++++ Input data

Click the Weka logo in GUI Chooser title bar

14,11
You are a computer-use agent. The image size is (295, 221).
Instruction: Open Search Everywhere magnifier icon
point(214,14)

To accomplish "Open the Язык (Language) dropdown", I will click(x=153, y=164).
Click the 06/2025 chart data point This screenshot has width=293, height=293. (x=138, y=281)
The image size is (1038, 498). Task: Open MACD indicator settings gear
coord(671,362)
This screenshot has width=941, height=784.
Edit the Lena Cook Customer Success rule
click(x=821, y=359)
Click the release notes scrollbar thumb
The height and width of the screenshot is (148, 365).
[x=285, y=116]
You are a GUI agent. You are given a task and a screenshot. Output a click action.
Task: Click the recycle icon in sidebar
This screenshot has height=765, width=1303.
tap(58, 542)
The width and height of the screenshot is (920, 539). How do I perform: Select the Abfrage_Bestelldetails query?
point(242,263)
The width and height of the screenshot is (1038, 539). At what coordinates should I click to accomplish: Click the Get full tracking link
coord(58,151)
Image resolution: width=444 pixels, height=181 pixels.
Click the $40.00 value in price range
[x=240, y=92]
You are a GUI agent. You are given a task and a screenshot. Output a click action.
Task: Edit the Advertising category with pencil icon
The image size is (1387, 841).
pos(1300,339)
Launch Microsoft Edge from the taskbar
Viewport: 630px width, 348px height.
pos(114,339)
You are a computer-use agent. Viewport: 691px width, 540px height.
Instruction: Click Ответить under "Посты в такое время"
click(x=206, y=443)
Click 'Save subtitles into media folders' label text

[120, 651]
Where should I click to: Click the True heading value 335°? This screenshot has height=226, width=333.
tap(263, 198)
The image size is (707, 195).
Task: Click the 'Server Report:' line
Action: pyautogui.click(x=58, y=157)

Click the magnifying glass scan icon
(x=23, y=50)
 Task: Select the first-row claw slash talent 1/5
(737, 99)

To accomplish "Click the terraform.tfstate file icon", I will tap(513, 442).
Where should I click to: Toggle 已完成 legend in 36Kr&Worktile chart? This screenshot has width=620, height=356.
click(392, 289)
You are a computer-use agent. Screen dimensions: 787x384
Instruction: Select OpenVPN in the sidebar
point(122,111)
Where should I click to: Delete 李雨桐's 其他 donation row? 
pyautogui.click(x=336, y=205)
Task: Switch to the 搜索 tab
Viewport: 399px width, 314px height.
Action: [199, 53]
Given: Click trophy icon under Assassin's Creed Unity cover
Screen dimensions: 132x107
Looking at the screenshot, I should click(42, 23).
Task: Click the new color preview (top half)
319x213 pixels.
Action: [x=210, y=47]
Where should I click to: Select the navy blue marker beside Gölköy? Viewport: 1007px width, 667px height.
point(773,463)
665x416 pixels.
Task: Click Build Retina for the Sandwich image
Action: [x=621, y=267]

++++++++

■ **How to complete this task**
Every record should be printed again exactly as it reads.

■ **Exercise response**
Click the Weka logo in GUI Chooser title bar

14,11
You are a computer-use agent. The image size is (295, 221).
Instruction: Open Search Everywhere magnifier icon
point(214,14)

To accomplish "Open the Язык (Language) dropdown", I will click(x=153, y=164).
Click the 06/2025 chart data point This screenshot has width=293, height=293. (x=138, y=281)
The image size is (1038, 498). Task: Open MACD indicator settings gear
coord(671,362)
This screenshot has width=941, height=784.
Edit the Lena Cook Customer Success rule
click(x=821, y=359)
Click the release notes scrollbar thumb
The height and width of the screenshot is (148, 365).
[x=285, y=116]
You are a GUI agent. You are given a task and a screenshot. Output a click action.
Task: Click the recycle icon in sidebar
This screenshot has height=765, width=1303.
tap(58, 542)
The width and height of the screenshot is (920, 539). How do I perform: Select the Abfrage_Bestelldetails query?
point(242,263)
The width and height of the screenshot is (1038, 539). At what coordinates should I click to accomplish: Click the Get full tracking link
coord(58,151)
Image resolution: width=444 pixels, height=181 pixels.
Click the $40.00 value in price range
[x=240, y=92]
You are a GUI agent. You are given a task and a screenshot. Output a click action.
Task: Edit the Advertising category with pencil icon
The image size is (1387, 841).
pos(1300,339)
Launch Microsoft Edge from the taskbar
Viewport: 630px width, 348px height.
pos(114,339)
You are a computer-use agent. Viewport: 691px width, 540px height.
Instruction: Click Ответить under "Посты в такое время"
click(x=206, y=443)
Click 'Save subtitles into media folders' label text

[120, 651]
Where should I click to: Click the True heading value 335°? This screenshot has height=226, width=333.
tap(263, 198)
The image size is (707, 195).
Task: Click the 'Server Report:' line
Action: pyautogui.click(x=58, y=157)

Click the magnifying glass scan icon
(x=23, y=50)
 Task: Select the first-row claw slash talent 1/5
(737, 99)

To accomplish "Click the terraform.tfstate file icon", I will tap(513, 442).
Where should I click to: Toggle 已完成 legend in 36Kr&Worktile chart? This screenshot has width=620, height=356.
click(392, 289)
You are a computer-use agent. Screen dimensions: 787x384
Instruction: Select OpenVPN in the sidebar
point(122,111)
Where should I click to: Delete 李雨桐's 其他 donation row? 
pyautogui.click(x=336, y=205)
Task: Switch to the 搜索 tab
Viewport: 399px width, 314px height.
Action: [199, 53]
Given: Click trophy icon under Assassin's Creed Unity cover
Screen dimensions: 132x107
Looking at the screenshot, I should click(42, 23).
Task: Click the new color preview (top half)
319x213 pixels.
Action: [x=210, y=47]
Where should I click to: Select the navy blue marker beside Gölköy? Viewport: 1007px width, 667px height.
point(773,463)
665x416 pixels.
Task: Click Build Retina for the Sandwich image
Action: [x=621, y=267]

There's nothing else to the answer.